I suppose I am a woman of extremes. The idea that I could get up tomorrow and adjust one thing and be a somewhat healthier me is just that, an idea. It never makes it more than half way down stairs. But to change completely would require considerably more resolve than I can muster at the best hour of my best day.

I started going down hill when trying to nurse pregnant, having read that I needed a large number of calories. I think it was mostly an excuse. And then going to Ronald McDonald nicu sleep deprivation land was even more of an excuse. Heck, I even allowed myself to eat more fried chicken because I am now the mother of a black child, and her birth family said it was important to make sure she got plenty of good fried chicken. (I do not mention that to say that all black people like fried chicken, just that I used a conversation I had with birthmom's friend as an excuse to further kill myself).

Now I've sunk horribly low, I hate to say, adding butter to my pbj's, just really self destructive.

I had one day, not long ago, when I felt the Lord saying, "Are you ready to admit that you can't do this without Me?" And my thought was yes, and my acknowledged dependence and renewed connection lasted a day and a half.

I had an idea for a song recently. I haven't written it yet, but the gist of it has to do with Lembas bread, from the Lord of the Rings, the waybread of the elves that Frodo and Sam eat on their journey. It had the strange effect, when eaten exclusively, to increase in it's ability to nourish and sustain, so that the longer you had eaten only Lembas, the more content and satisfied and strengthened you where when you ate it.

The whole thing in the book of Hosea where it talks about taking the reckless destructive wayward wife out into the wilderness and stripping her, not of her dignity (she already did that) but of her creature comforts and her other gods, and teaching her, reminding her of the love of her husband ties in to the image in the Song of Solomon of the bride coming up out of the wilderness, leaning on her Beloved, like an army with banners, victorious but weary, weak, limping, and utterly dependent (and thoroughly convinced of her dependence) on her majestic, heroic, steady, faithful and true, Bridegroom-Redeemer.
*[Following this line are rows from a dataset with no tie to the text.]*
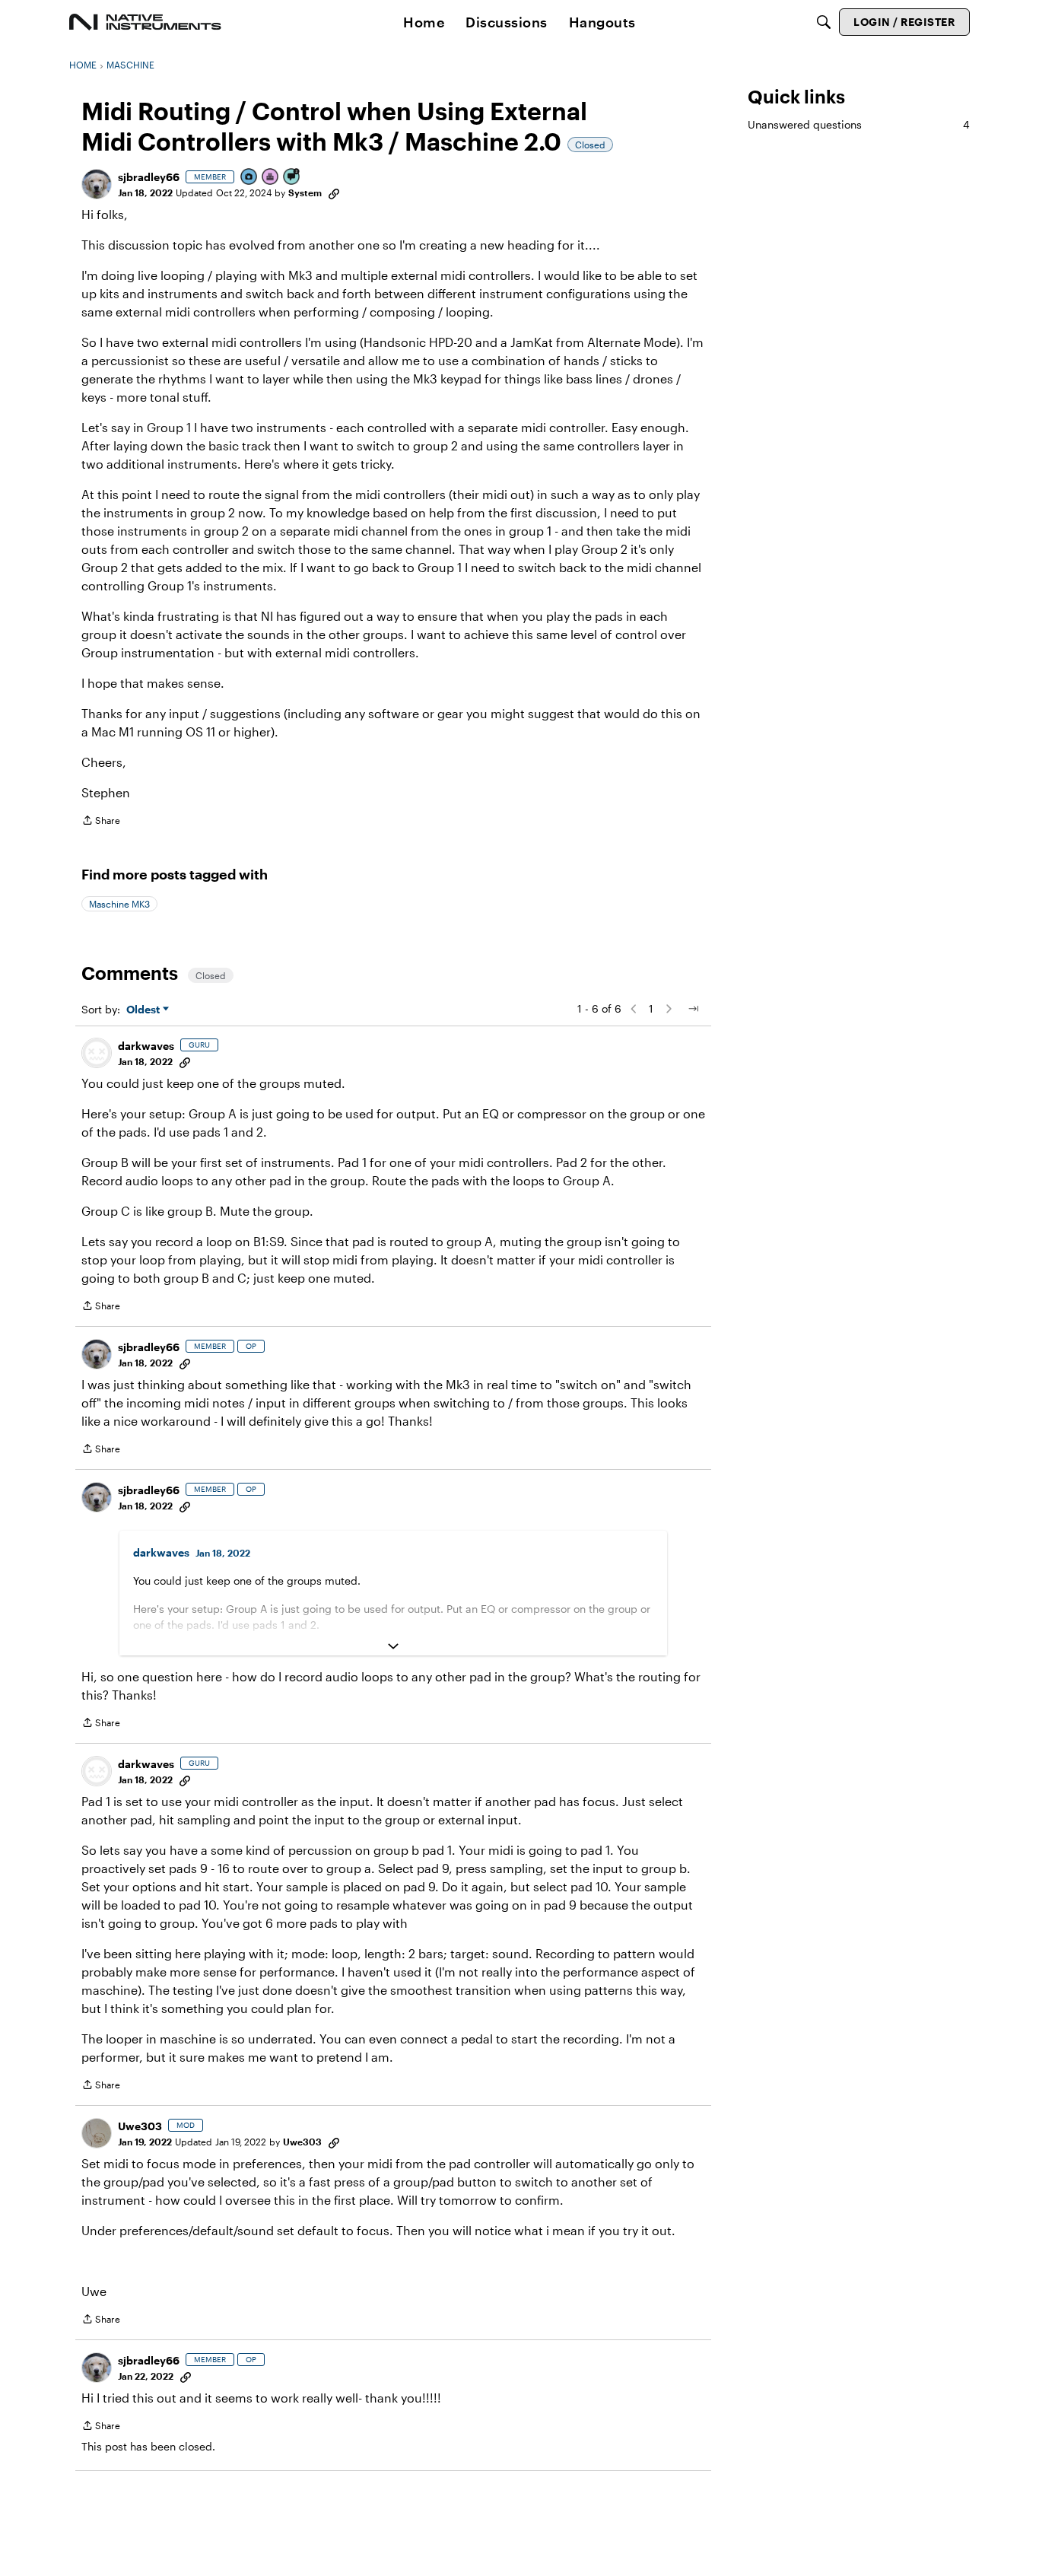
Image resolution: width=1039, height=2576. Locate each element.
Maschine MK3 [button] (119, 903)
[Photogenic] (249, 177)
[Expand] (393, 1646)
I am in a distant place from that dependence, that place of leaning, of taking in what sustains my body and drinking my fill of what sustains my soul.

I know that He gently leads the nursing ewes. I know He is still especially fond of me and not angry with me. I know that He is for me and not against me.

But I have ADD of the spirit right now, my courage, my stamina, my pluck, all pretty well shot.

Probably would have been better if I hadn't written, eh?